When you reach the line containing "Task: Click the" in the records below, set it down exactly, together with every later line through the end, but not the pictures.

---- Provided material

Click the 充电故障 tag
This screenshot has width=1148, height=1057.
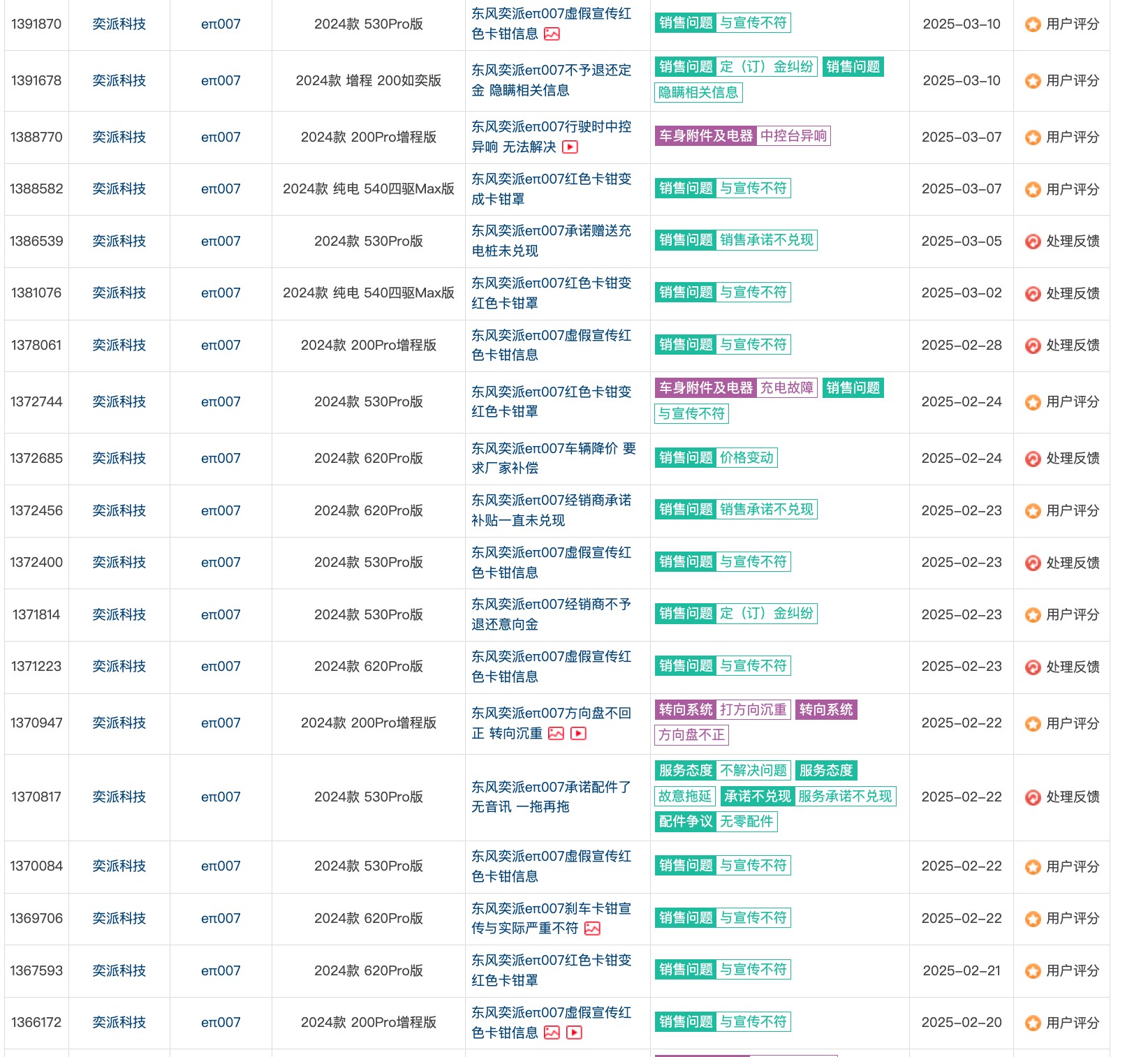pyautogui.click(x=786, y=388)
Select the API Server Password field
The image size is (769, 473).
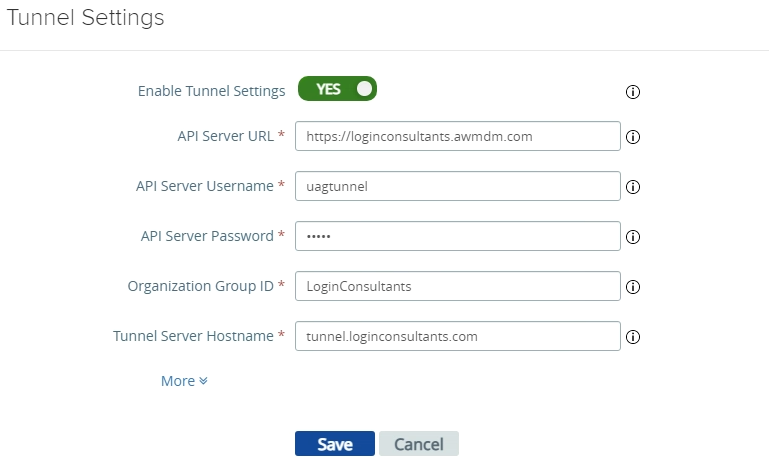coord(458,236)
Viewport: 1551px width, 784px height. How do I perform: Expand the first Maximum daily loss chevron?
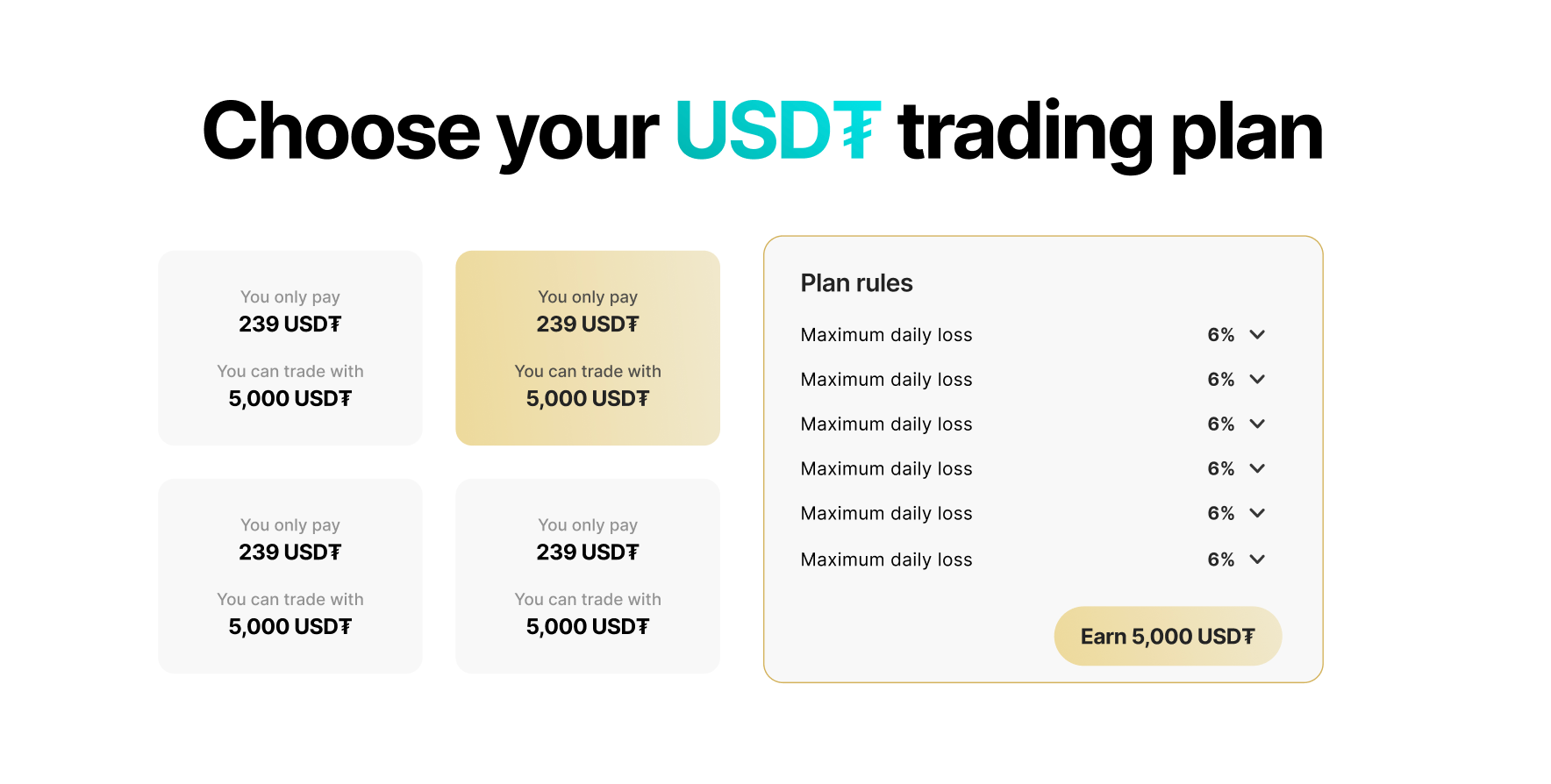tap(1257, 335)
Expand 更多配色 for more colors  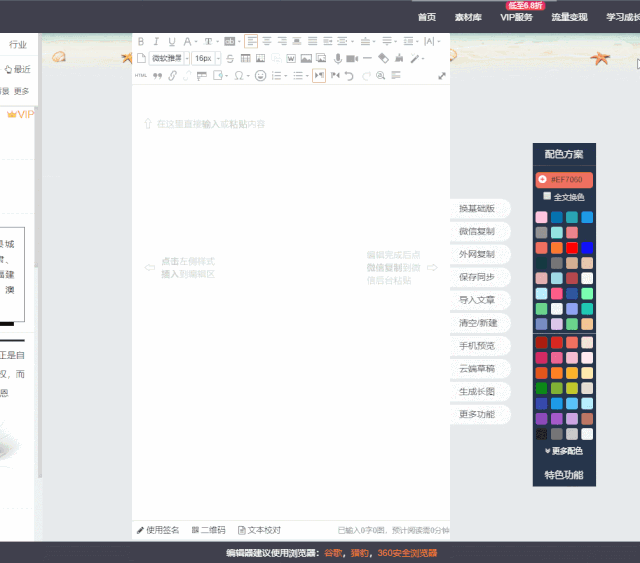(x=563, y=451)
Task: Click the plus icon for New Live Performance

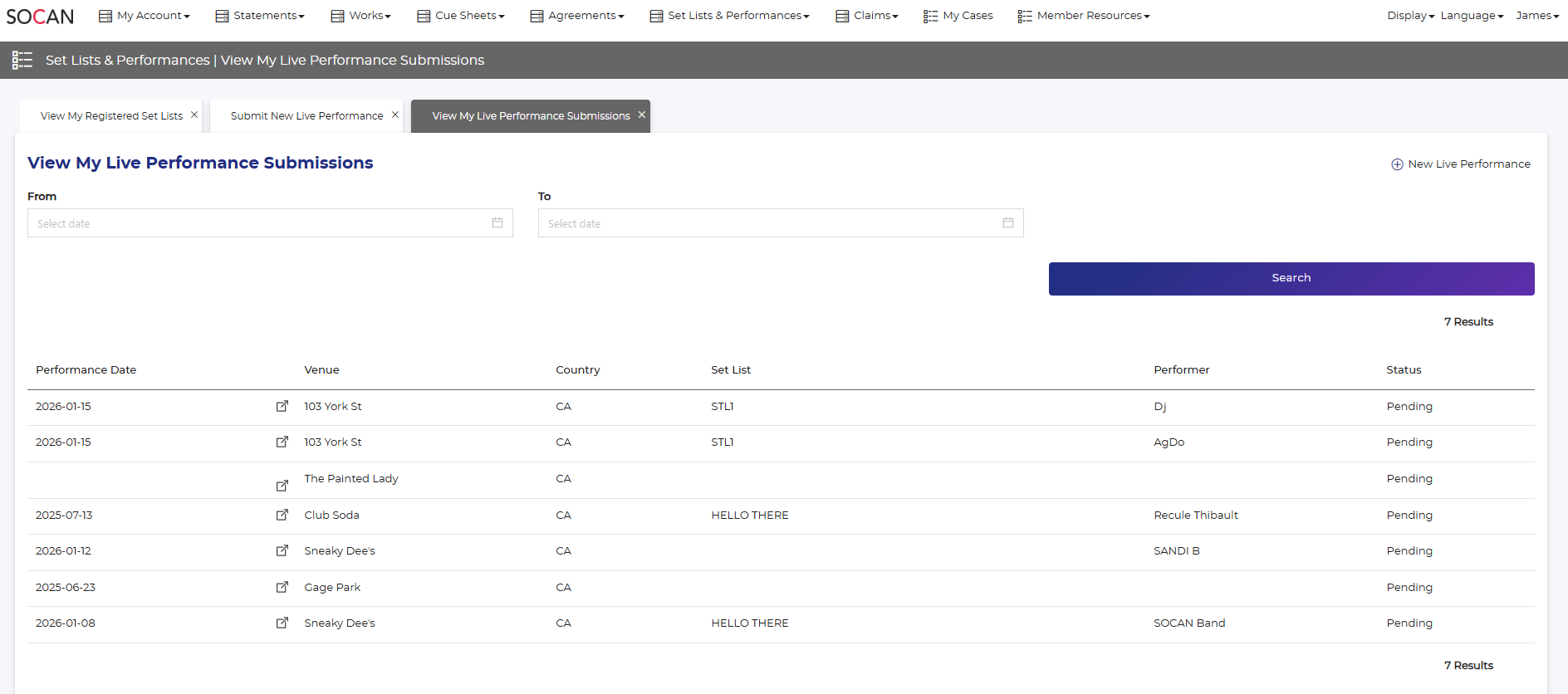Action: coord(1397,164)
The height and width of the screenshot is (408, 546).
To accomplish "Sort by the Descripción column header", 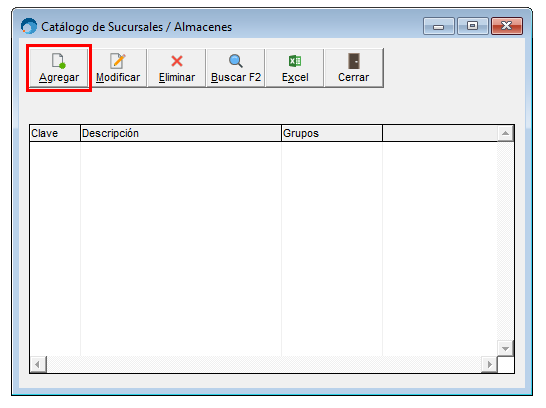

--------

● **Reply to the task**:
Task: Click the plus icon for New Live Performance

Action: coord(1397,164)
The height and width of the screenshot is (408, 546).
To accomplish "Sort by the Descripción column header", 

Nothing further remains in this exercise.